Lo sguardo (antiessenzialista) di genere apre così alla prospettiva intersezionale, che Appiah assume con grande forza: l’intersezionalità nomina la capacità di guardare all’interazione e al conflitto tra le diverse dimensioni dell’identità, di razza, di genere e di classe, andando oltre la semplice sommatoria di questi diversi aspetti, e analizzando piuttosto la produzione di ricombinazioni inedite, sia progressiste e liberatorie, sia stigmatizzanti e oppressive. Inoltre, sottolinea lo studioso, l’intersezionalità funziona come meccanismo di contestazione permanente del privilegio: nessuno può pretendere di parlare per tutti, nessuno può mai ritenere la posizione che occupa, nell’incrocio delle diverse condizioni di genere, razza e classe, talmente esemplare da costituire un’autorizzazione alla generalizzazione e una garanzia di particolare autorevolezza. L’intersezionalità, in questo senso, colloca e trasforma le identità, e, contemporaneamente, le destabilizza e le contesta.

L’INTERSEZIONALITÀ ci spinge così al cuore dei conflitti aperti dai movimenti di lotta che attraversano le identità (e le politiche dell’identità). Alla buon’ora, staremmo per dire: perché una terapia antiessenzialistica è sicuramente salutare, ma l’insistenza di Appiah sulle dimensioni plurali, multiple, mobili, dell’identità rischia di essere fragile se ci si affida troppo, come il libro tende a fare, a una sorta di ermeneutica dell’apertura infinita, a una pur solida demistificazione delle mitologie fondamentaliste. L’ascolto della ricchezza delle diversità del mondo è cruciale: ma non ci protegge dal brusco riemergere della violenza identitaria, né soprattutto dai meccanismi appropriativi che il capitalismo contemporaneo sa dispiegare, avendo imparato a estrarre valore proprio dalla diversità e dalla molteplicità dei soggetti e delle forme di vita.

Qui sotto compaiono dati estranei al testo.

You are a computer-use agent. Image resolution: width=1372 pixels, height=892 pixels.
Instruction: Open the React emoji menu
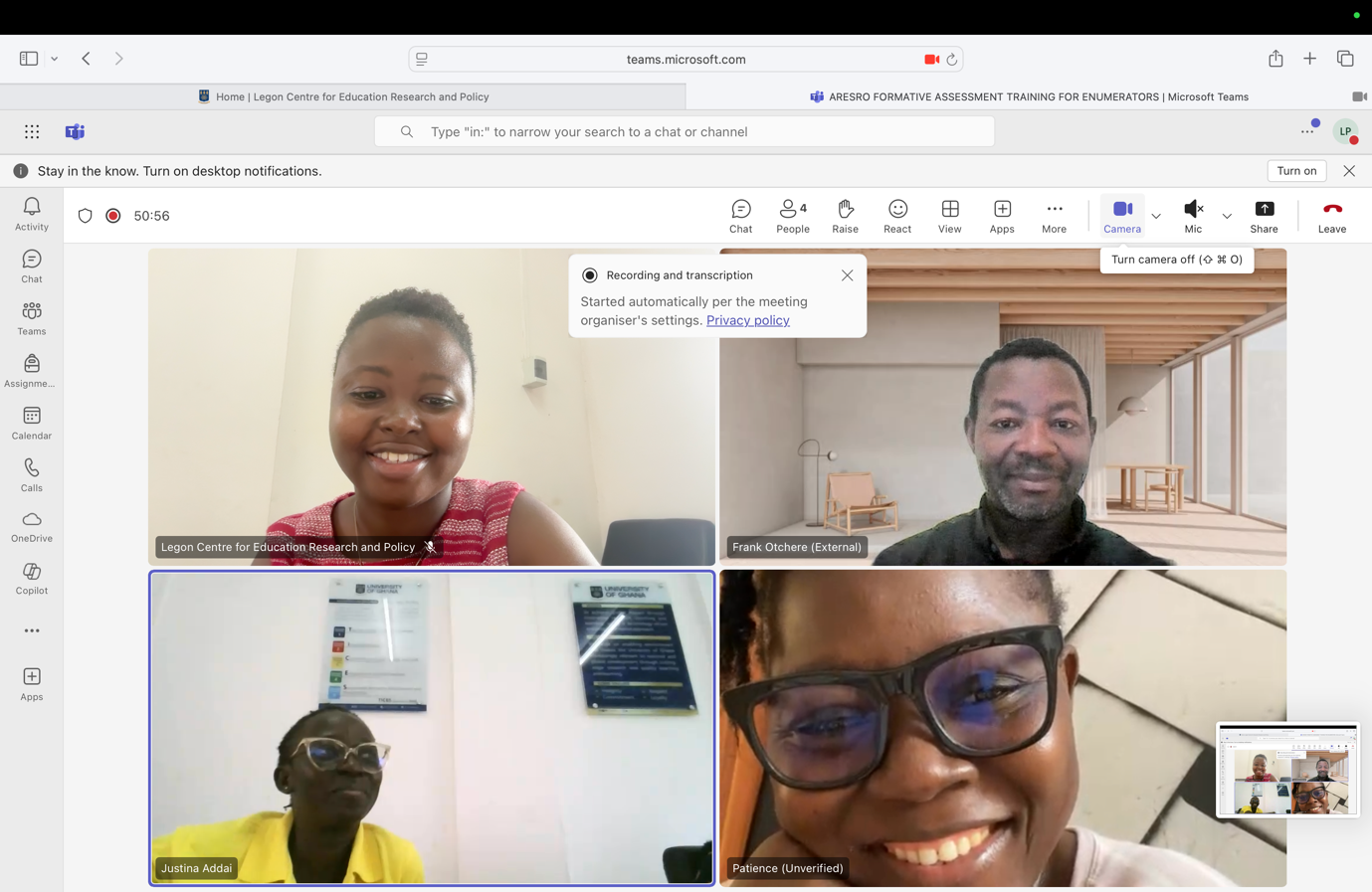pyautogui.click(x=896, y=215)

Non che Appiah trascuri queste dimensioni: il finale del libro presenta molti esempi di conflitto tra la logica dell’appropriazione capitalista e l’opposta logica delle «appropriazioni culturali» reciproche e delle transazioni attraverso identità, tradizioni e culture. Ma per non cedere alle logiche della proprietà, decostruire la trappola identitaria evidentemente non basta. Occorre cercare di riaprire un discorso di classe, con tutta la forza, ma anche con tutti i rischi che il richiamo alla classe può comportare per chi intende farla finita con le menzogne dell’identità. La classe, infatti, può presentare anch’essa aspetti identitari, ma al tempo stesso è un motore di trasformazione rispetto alle identità.

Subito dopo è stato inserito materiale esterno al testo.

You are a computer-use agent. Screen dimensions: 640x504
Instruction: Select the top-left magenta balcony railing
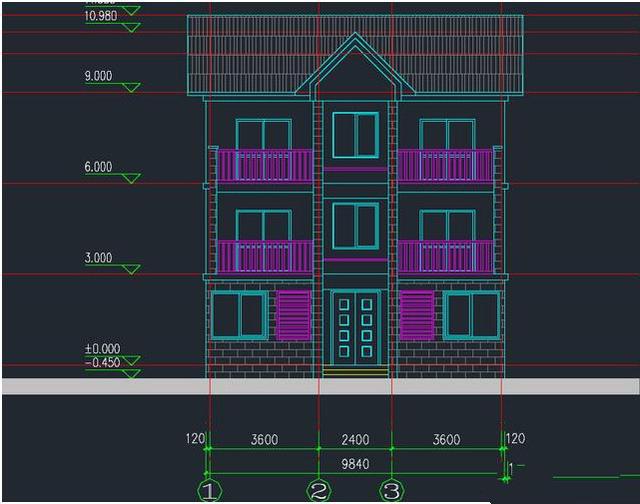[x=265, y=165]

Appiah ricorda esplicitamente la lezione dello storico inglese Edward P. Thompson contro ogni riduzionismo economicistico, la visione della classe operaia «nel suo farsi» come produzione di una soggettività proletaria irriducibile a qualsiasi omogeneità identitaria. Questa classe come dispositivo politico di composizione di soggettività eterogenee è una traccia indispensabile per costruire resistenze nei confronti, contemporaneamente, sia dei dispositivi identitari che di quelli proprietari. A cominciare da quel «carapace del merito» (così Appiah in belle pagine contro la meritocrazia) che torna a bloccare, all’interno di nuove gerarchie, la mobilità sociale conquistata da una società che ha rotto le mappe identitarie tradizionali.

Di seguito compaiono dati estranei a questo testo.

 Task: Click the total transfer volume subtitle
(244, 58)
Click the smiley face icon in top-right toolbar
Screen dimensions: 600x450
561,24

SEGUENDO QUESTA LEZIONE, che può provare a riaprire lo scontro di classe dentro la produzione di soggettività, e nel cuore stesso delle lotte trans- e post-identitarie, invece che in alternativa ad esse, si deve esercitare un anti-essenzialismo radicale, nella piena consapevolezza della storicità sempre contestabile di tutte le norme che pretendono di fissare confini e gerarchie di genere, di razza e di classe. Nessun rimpianto, allora, per le identità sedicenti forti, che siano nostalgie per una qualche differenza essenzialisticamente declinata o per una classe «industriale» dalla omogeneità più mitizzata che reale o ancora per quel da troppi invocato «popolo sovrano». Ma, al tempo stesso, è necessario lasciarsi indietro ogni versione solo sociologica o culturale dell’intersezionalità, per farne un motore di composizione di insiemi singolari, di un comune attraversato e segnato su tutta la sua superficie dalle differenze. Direzioni indicate oggi dai movimenti che praticano quotidianamente la rottura di identità e confini: attraversamenti migranti, navi «pirata» della solidarietà, movimenti transfemministi globali.